+++ Raw data

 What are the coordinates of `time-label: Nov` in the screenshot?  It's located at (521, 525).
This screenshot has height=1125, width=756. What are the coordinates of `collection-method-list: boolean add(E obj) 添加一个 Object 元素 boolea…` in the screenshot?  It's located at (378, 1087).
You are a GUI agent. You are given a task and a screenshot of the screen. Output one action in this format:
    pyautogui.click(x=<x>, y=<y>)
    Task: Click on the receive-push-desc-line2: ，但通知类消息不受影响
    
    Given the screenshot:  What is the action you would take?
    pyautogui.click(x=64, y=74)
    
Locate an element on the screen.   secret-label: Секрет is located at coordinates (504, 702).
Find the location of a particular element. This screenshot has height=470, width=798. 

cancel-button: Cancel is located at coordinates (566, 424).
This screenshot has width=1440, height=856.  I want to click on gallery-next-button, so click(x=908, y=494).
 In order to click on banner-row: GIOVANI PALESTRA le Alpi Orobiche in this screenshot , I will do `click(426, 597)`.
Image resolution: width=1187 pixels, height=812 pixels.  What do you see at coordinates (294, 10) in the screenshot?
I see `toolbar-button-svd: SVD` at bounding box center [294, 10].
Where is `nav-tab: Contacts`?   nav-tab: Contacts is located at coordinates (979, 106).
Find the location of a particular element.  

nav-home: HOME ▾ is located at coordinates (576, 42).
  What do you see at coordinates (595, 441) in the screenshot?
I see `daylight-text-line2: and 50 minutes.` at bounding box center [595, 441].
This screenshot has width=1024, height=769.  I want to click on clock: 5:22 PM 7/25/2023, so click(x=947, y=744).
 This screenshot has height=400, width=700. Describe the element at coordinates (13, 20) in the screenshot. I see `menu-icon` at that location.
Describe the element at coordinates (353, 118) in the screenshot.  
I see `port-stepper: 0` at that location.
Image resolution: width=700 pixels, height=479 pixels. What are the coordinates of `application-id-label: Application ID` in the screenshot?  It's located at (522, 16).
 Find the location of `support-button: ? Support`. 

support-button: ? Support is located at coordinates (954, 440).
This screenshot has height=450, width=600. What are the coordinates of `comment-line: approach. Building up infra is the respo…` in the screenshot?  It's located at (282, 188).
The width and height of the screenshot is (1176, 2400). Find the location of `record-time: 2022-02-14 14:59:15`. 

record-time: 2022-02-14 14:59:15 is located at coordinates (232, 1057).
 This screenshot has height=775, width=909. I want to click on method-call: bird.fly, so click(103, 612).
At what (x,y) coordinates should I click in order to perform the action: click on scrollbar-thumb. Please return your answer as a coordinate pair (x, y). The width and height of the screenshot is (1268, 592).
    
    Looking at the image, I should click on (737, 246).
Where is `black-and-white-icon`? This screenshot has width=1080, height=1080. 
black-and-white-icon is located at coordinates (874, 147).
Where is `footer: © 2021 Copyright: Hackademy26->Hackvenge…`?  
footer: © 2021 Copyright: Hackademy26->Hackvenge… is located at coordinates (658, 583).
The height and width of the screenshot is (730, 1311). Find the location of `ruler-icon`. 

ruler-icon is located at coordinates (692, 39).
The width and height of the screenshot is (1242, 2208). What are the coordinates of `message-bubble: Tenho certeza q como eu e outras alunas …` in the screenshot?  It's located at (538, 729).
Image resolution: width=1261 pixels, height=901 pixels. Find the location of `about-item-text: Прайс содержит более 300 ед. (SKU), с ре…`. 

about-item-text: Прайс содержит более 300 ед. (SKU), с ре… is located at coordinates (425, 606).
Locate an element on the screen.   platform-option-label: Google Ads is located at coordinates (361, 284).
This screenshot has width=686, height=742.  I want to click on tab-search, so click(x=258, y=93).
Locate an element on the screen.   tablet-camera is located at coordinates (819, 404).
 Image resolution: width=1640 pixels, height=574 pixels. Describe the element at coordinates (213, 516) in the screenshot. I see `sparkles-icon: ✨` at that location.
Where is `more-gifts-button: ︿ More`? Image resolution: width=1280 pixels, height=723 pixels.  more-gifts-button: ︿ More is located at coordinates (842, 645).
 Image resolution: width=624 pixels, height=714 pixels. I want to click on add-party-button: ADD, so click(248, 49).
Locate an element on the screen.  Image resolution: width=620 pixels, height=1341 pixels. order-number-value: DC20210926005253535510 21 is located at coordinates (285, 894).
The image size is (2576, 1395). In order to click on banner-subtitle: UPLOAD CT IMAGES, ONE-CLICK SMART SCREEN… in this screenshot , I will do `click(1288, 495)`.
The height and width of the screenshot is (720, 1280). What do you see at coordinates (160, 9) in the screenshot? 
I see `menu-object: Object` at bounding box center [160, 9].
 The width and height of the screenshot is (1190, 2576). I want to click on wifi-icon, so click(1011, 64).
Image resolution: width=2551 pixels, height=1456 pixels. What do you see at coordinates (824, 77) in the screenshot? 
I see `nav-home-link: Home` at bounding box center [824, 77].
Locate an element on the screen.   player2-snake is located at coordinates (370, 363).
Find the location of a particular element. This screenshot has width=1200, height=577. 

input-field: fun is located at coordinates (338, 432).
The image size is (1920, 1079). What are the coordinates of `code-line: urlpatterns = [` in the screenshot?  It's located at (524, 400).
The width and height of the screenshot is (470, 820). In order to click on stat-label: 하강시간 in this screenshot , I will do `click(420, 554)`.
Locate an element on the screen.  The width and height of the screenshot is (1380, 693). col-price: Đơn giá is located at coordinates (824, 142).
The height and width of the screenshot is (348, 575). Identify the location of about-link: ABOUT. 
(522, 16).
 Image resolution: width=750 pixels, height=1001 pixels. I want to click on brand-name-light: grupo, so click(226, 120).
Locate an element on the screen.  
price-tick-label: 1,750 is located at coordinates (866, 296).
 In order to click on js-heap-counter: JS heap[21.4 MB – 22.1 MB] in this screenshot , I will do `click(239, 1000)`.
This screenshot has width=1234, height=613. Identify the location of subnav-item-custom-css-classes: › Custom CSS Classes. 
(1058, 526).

++++++

Put the lines above into a Markdown table with the columns Row and Line. Number each line in order and leave out the blank ones.

Written response ::
| Row | Line |
|---|---|
| 1 |  What are the coordinates of `time-label: Nov` in the screenshot?  It's located at (521, 525). |
| 2 | This screenshot has height=1125, width=756. What are the coordinates of `collection-method-list: boolean add(E obj) 添加一个 Object 元素 boolea…` in the screenshot?  It's located at (378, 1087). |
| 3 | You are a GUI agent. You are given a task and a screenshot of the screen. Output one action in this format: |
| 4 |     pyautogui.click(x=<x>, y=<y>) |
| 5 |     Task: Click on the receive-push-desc-line2: ，但通知类消息不受影响 |
| 6 |     Given the screenshot:  What is the action you would take? |
| 7 |     pyautogui.click(x=64, y=74) |
| 8 | Locate an element on the screen.   secret-label: Секрет is located at coordinates (504, 702). |
| 9 | Find the location of a particular element. This screenshot has height=470, width=798.  |
| 10 | cancel-button: Cancel is located at coordinates (566, 424). |
| 11 | This screenshot has width=1440, height=856.  I want to click on gallery-next-button, so click(x=908, y=494). |
| 12 |  In order to click on banner-row: GIOVANI PALESTRA le Alpi Orobiche in this screenshot , I will do `click(426, 597)`. |
| 13 | Image resolution: width=1187 pixels, height=812 pixels.  What do you see at coordinates (294, 10) in the screenshot? |
| 14 | I see `toolbar-button-svd: SVD` at bounding box center [294, 10]. |
| 15 | Where is `nav-tab: Contacts`?   nav-tab: Contacts is located at coordinates (979, 106). |
| 16 | Find the location of a particular element.   |
| 17 | nav-home: HOME ▾ is located at coordinates (576, 42). |
| 18 |   What do you see at coordinates (595, 441) in the screenshot? |
| 19 | I see `daylight-text-line2: and 50 minutes.` at bounding box center [595, 441]. |
| 20 | This screenshot has width=1024, height=769.  I want to click on clock: 5:22 PM 7/25/2023, so click(x=947, y=744). |
| 21 |  This screenshot has height=400, width=700. Describe the element at coordinates (13, 20) in the screenshot. I see `menu-icon` at that location. |
| 22 | Describe the element at coordinates (353, 118) in the screenshot.   |
| 23 | I see `port-stepper: 0` at that location. |
| 24 | Image resolution: width=700 pixels, height=479 pixels. What are the coordinates of `application-id-label: Application ID` in the screenshot?  It's located at (522, 16). |
| 25 |  Find the location of `support-button: ? Support`.  |
| 26 | support-button: ? Support is located at coordinates (954, 440). |
| 27 | This screenshot has height=450, width=600. What are the coordinates of `comment-line: approach. Building up infra is the respo…` in the screenshot?  It's located at (282, 188). |
| 28 | The width and height of the screenshot is (1176, 2400). Find the location of `record-time: 2022-02-14 14:59:15`.  |
| 29 | record-time: 2022-02-14 14:59:15 is located at coordinates (232, 1057). |
| 30 |  This screenshot has height=775, width=909. I want to click on method-call: bird.fly, so click(103, 612). |
| 31 | At what (x,y) coordinates should I click in order to perform the action: click on scrollbar-thumb. Please return your answer as a coordinate pair (x, y). The width and height of the screenshot is (1268, 592). |
| 32 |     Looking at the image, I should click on (737, 246). |
| 33 | Where is `black-and-white-icon`? This screenshot has width=1080, height=1080.  |
| 34 | black-and-white-icon is located at coordinates (874, 147). |
| 35 | Where is `footer: © 2021 Copyright: Hackademy26->Hackvenge…`?   |
| 36 | footer: © 2021 Copyright: Hackademy26->Hackvenge… is located at coordinates (658, 583). |
| 37 | The height and width of the screenshot is (730, 1311). Find the location of `ruler-icon`.  |
| 38 | ruler-icon is located at coordinates (692, 39). |
| 39 | The width and height of the screenshot is (1242, 2208). What are the coordinates of `message-bubble: Tenho certeza q como eu e outras alunas …` in the screenshot?  It's located at (538, 729). |
| 40 | Image resolution: width=1261 pixels, height=901 pixels. Find the location of `about-item-text: Прайс содержит более 300 ед. (SKU), с ре…`.  |
| 41 | about-item-text: Прайс содержит более 300 ед. (SKU), с ре… is located at coordinates (425, 606). |
| 42 | Locate an element on the screen.   platform-option-label: Google Ads is located at coordinates (361, 284). |
| 43 | This screenshot has width=686, height=742.  I want to click on tab-search, so click(x=258, y=93). |
| 44 | Locate an element on the screen.   tablet-camera is located at coordinates (819, 404). |
| 45 |  Image resolution: width=1640 pixels, height=574 pixels. Describe the element at coordinates (213, 516) in the screenshot. I see `sparkles-icon: ✨` at that location. |
| 46 | Where is `more-gifts-button: ︿ More`? Image resolution: width=1280 pixels, height=723 pixels.  more-gifts-button: ︿ More is located at coordinates (842, 645). |
| 47 |  Image resolution: width=624 pixels, height=714 pixels. I want to click on add-party-button: ADD, so click(248, 49). |
| 48 | Locate an element on the screen.  Image resolution: width=620 pixels, height=1341 pixels. order-number-value: DC20210926005253535510 21 is located at coordinates (285, 894). |
| 49 | The image size is (2576, 1395). In order to click on banner-subtitle: UPLOAD CT IMAGES, ONE-CLICK SMART SCREEN… in this screenshot , I will do `click(1288, 495)`. |
| 50 | The height and width of the screenshot is (720, 1280). What do you see at coordinates (160, 9) in the screenshot?  |
| 51 | I see `menu-object: Object` at bounding box center [160, 9]. |
| 52 |  The width and height of the screenshot is (1190, 2576). I want to click on wifi-icon, so click(1011, 64). |
| 53 | Image resolution: width=2551 pixels, height=1456 pixels. What do you see at coordinates (824, 77) in the screenshot?  |
| 54 | I see `nav-home-link: Home` at bounding box center [824, 77]. |
| 55 | Locate an element on the screen.   player2-snake is located at coordinates (370, 363). |
| 56 | Find the location of a particular element. This screenshot has width=1200, height=577.  |
| 57 | input-field: fun is located at coordinates (338, 432). |
| 58 | The image size is (1920, 1079). What are the coordinates of `code-line: urlpatterns = [` in the screenshot?  It's located at (524, 400). |
| 59 | The width and height of the screenshot is (470, 820). In order to click on stat-label: 하강시간 in this screenshot , I will do `click(420, 554)`. |
| 60 | Locate an element on the screen.  The width and height of the screenshot is (1380, 693). col-price: Đơn giá is located at coordinates (824, 142). |
| 61 | The height and width of the screenshot is (348, 575). Identify the location of about-link: ABOUT.  |
| 62 | (522, 16). |
| 63 |  Image resolution: width=750 pixels, height=1001 pixels. I want to click on brand-name-light: grupo, so click(226, 120). |
| 64 | Locate an element on the screen.   |
| 65 | price-tick-label: 1,750 is located at coordinates (866, 296). |
| 66 |  In order to click on js-heap-counter: JS heap[21.4 MB – 22.1 MB] in this screenshot , I will do `click(239, 1000)`. |
| 67 | This screenshot has width=1234, height=613. Identify the location of subnav-item-custom-css-classes: › Custom CSS Classes.  |
| 68 | (1058, 526). |